> _Stored items_
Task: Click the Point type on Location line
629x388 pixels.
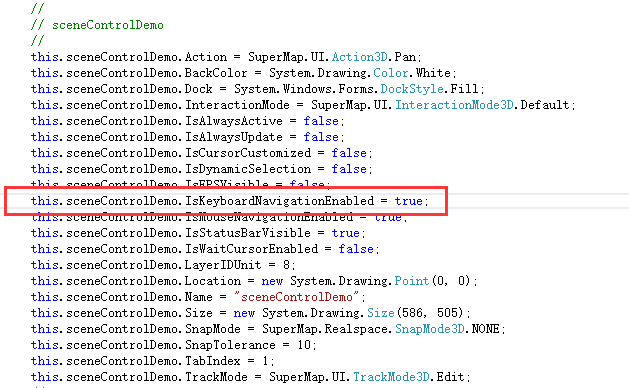Action: point(412,281)
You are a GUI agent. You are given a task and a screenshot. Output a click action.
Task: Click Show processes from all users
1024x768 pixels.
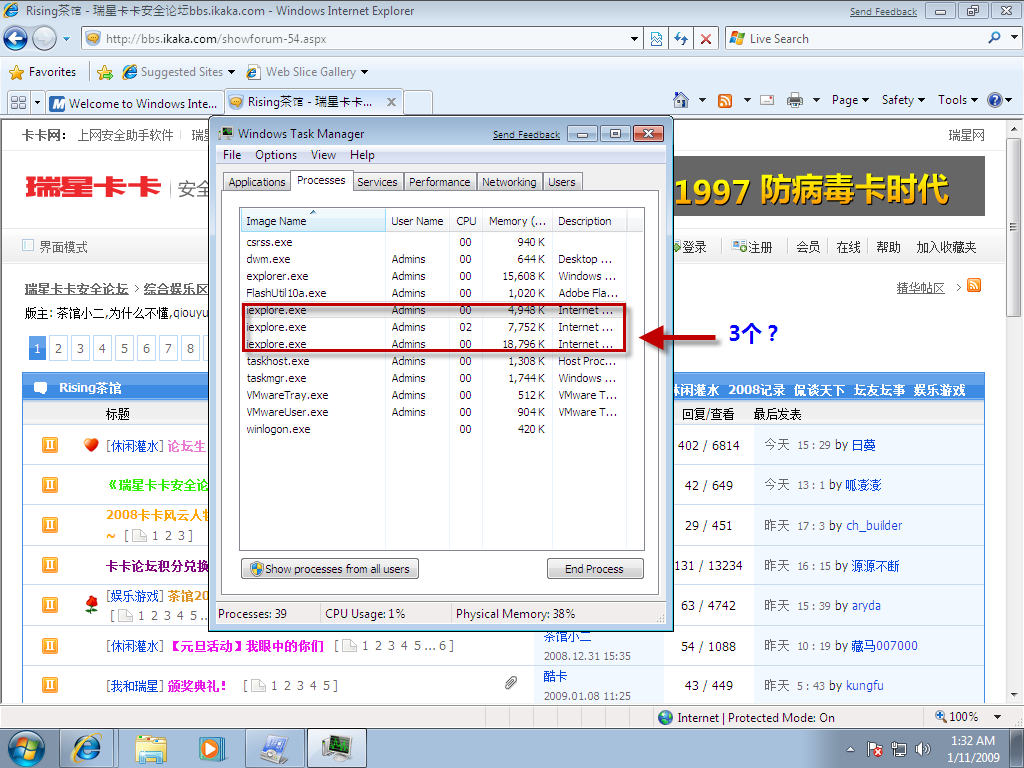coord(329,569)
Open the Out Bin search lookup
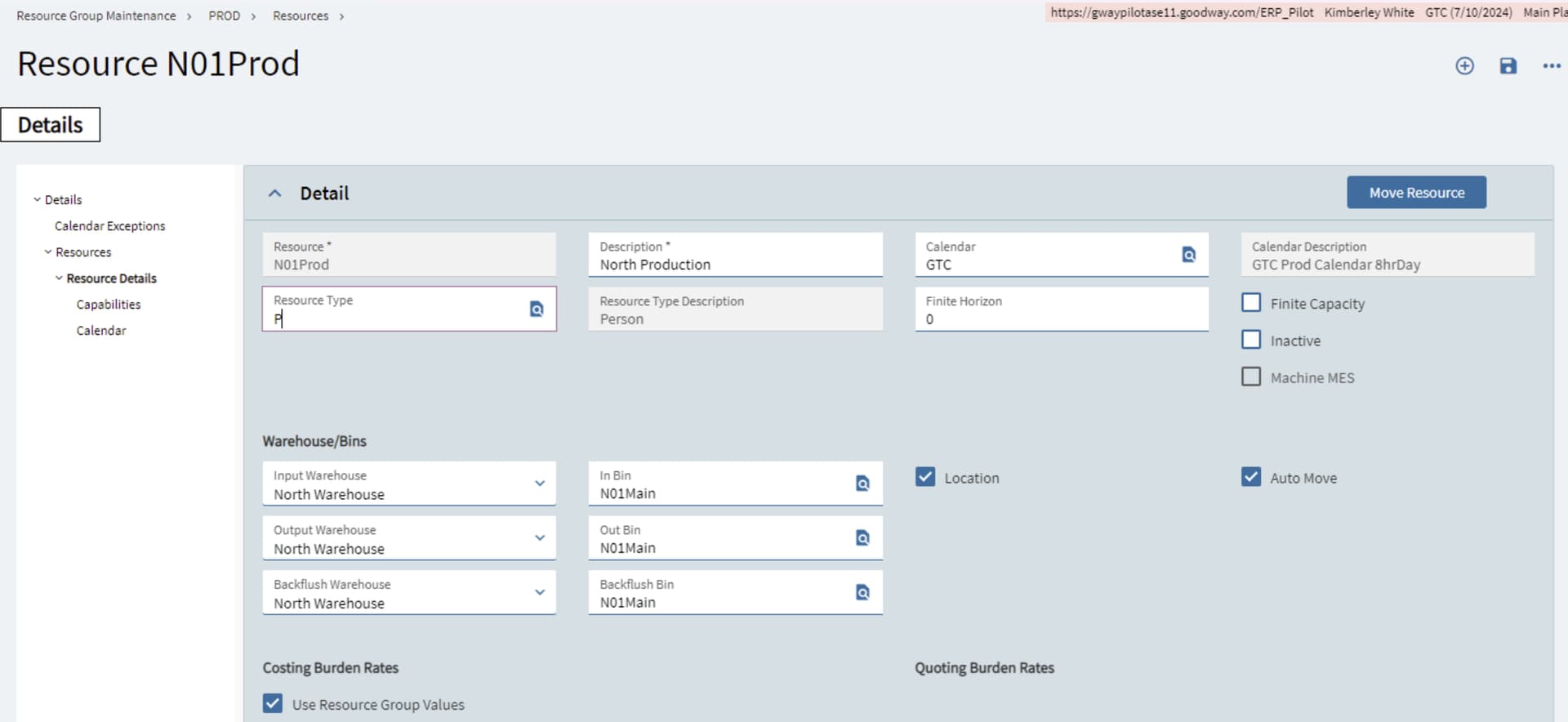 click(862, 538)
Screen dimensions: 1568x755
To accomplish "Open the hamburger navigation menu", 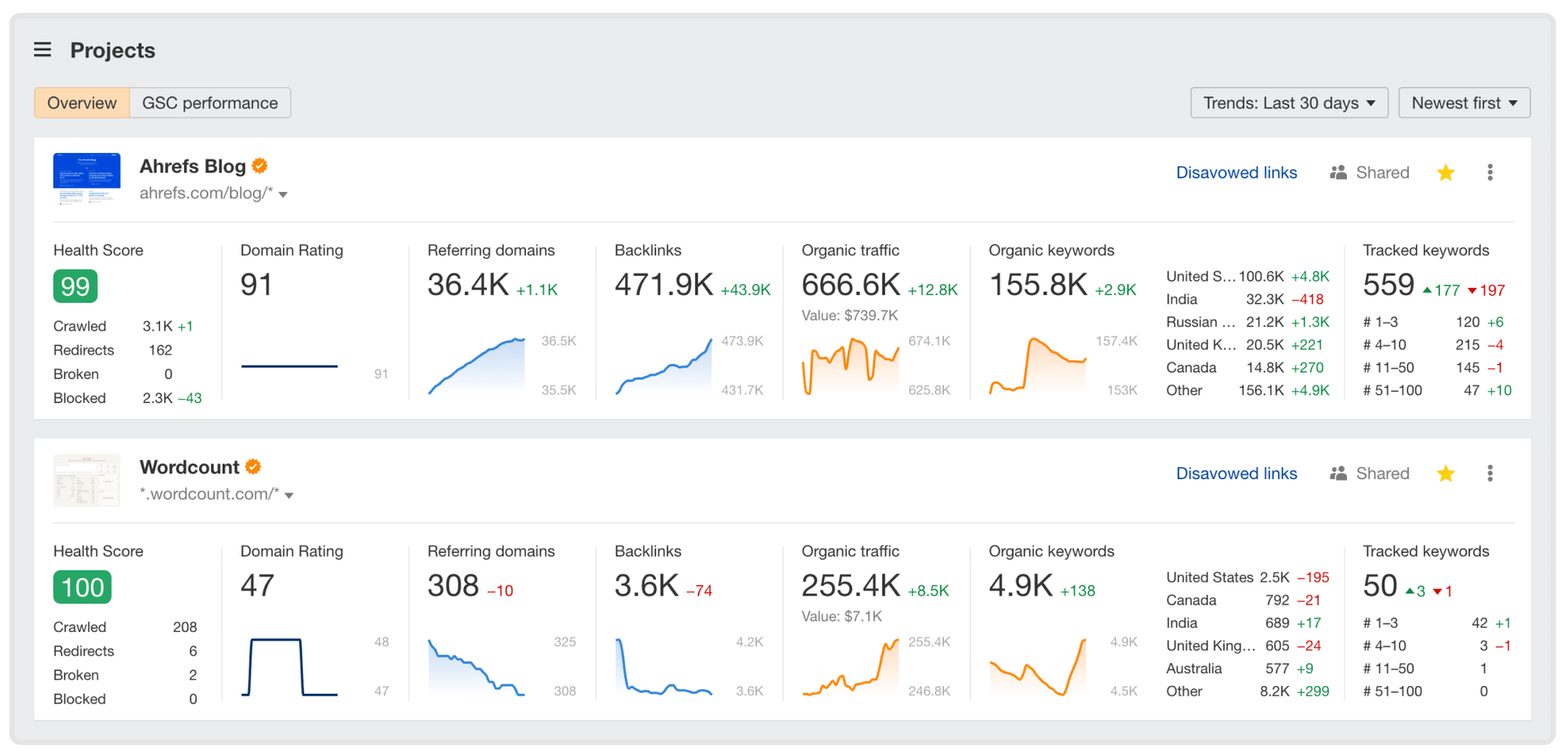I will point(42,49).
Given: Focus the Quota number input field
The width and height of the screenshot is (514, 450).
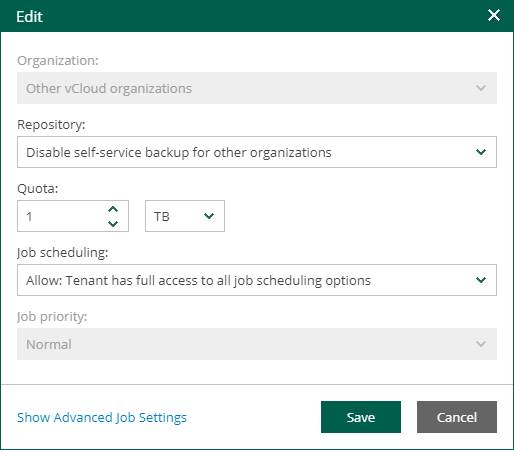Looking at the screenshot, I should pos(73,216).
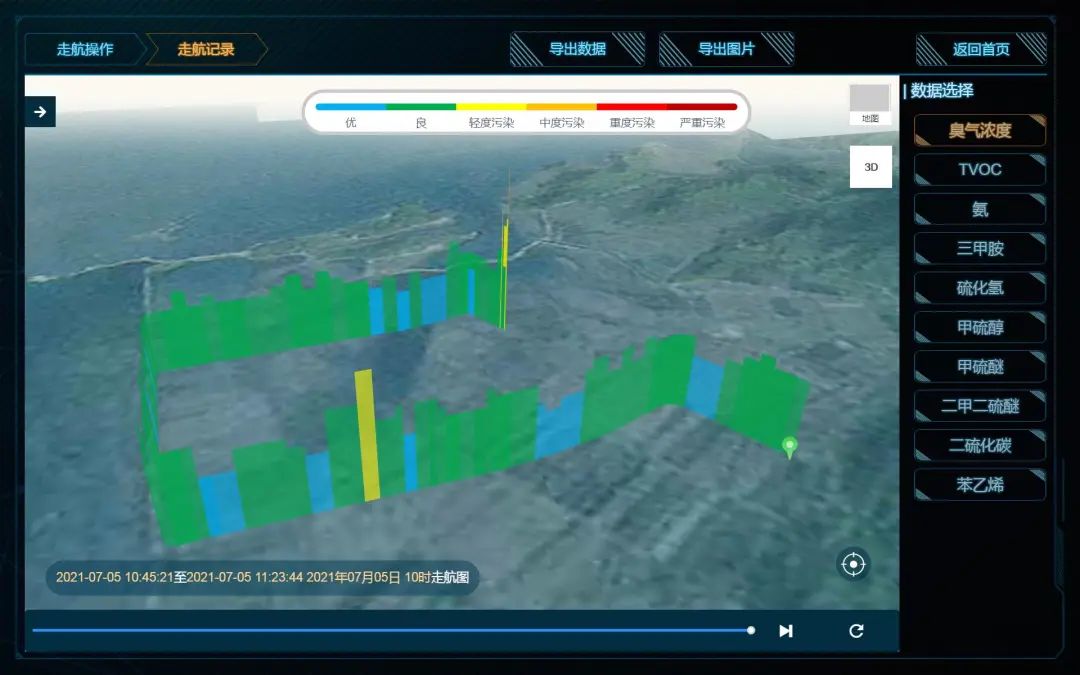Select TVOC data option
The height and width of the screenshot is (675, 1080).
980,170

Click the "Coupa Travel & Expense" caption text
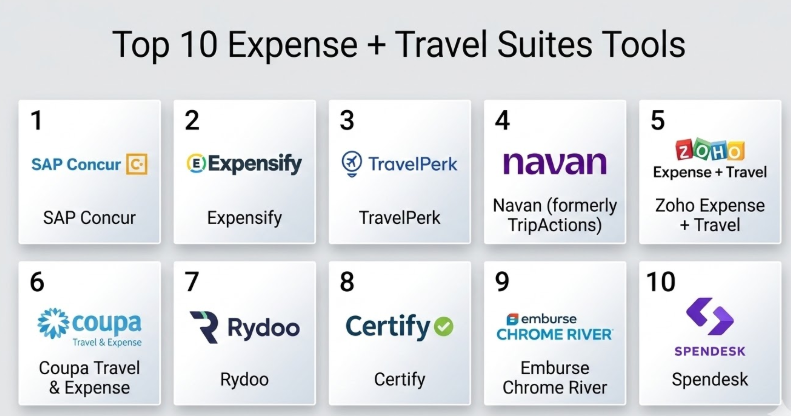tap(89, 377)
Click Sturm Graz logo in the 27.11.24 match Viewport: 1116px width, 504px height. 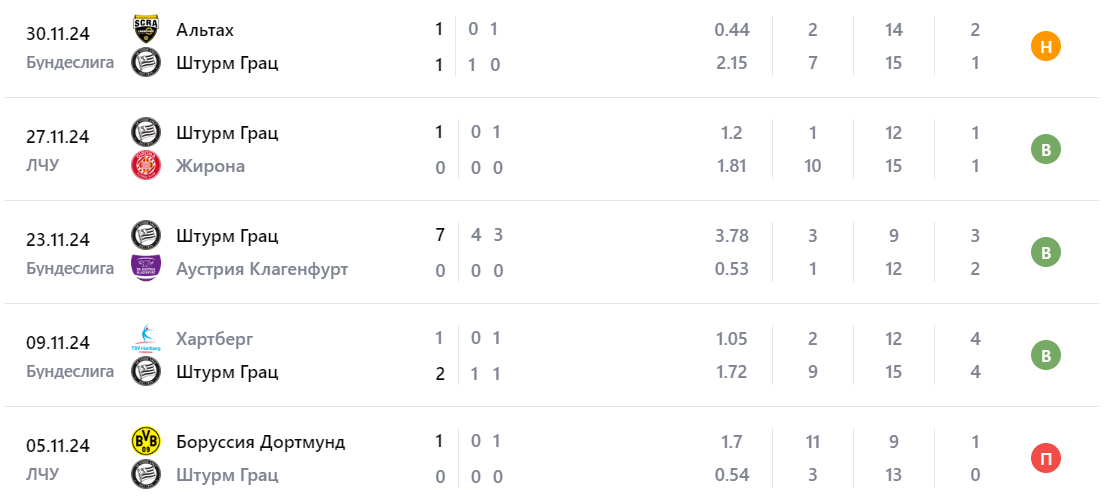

> _WHAT THE EXERCISE ASKS_
Starting at the line that contains "Given: Focus the Quota number input field", write out every line through the end of the entries, both ends included, without any pictures.

> _WRITTEN ANSWER_
Given: Focus the Quota number input field
The width and height of the screenshot is (514, 450).
Looking at the screenshot, I should pos(73,216).
Select TVOC data option
The height and width of the screenshot is (675, 1080).
980,170

Click the "Coupa Travel & Expense" caption text
tap(89, 377)
Click Sturm Graz logo in the 27.11.24 match Viewport: 1116px width, 504px height. 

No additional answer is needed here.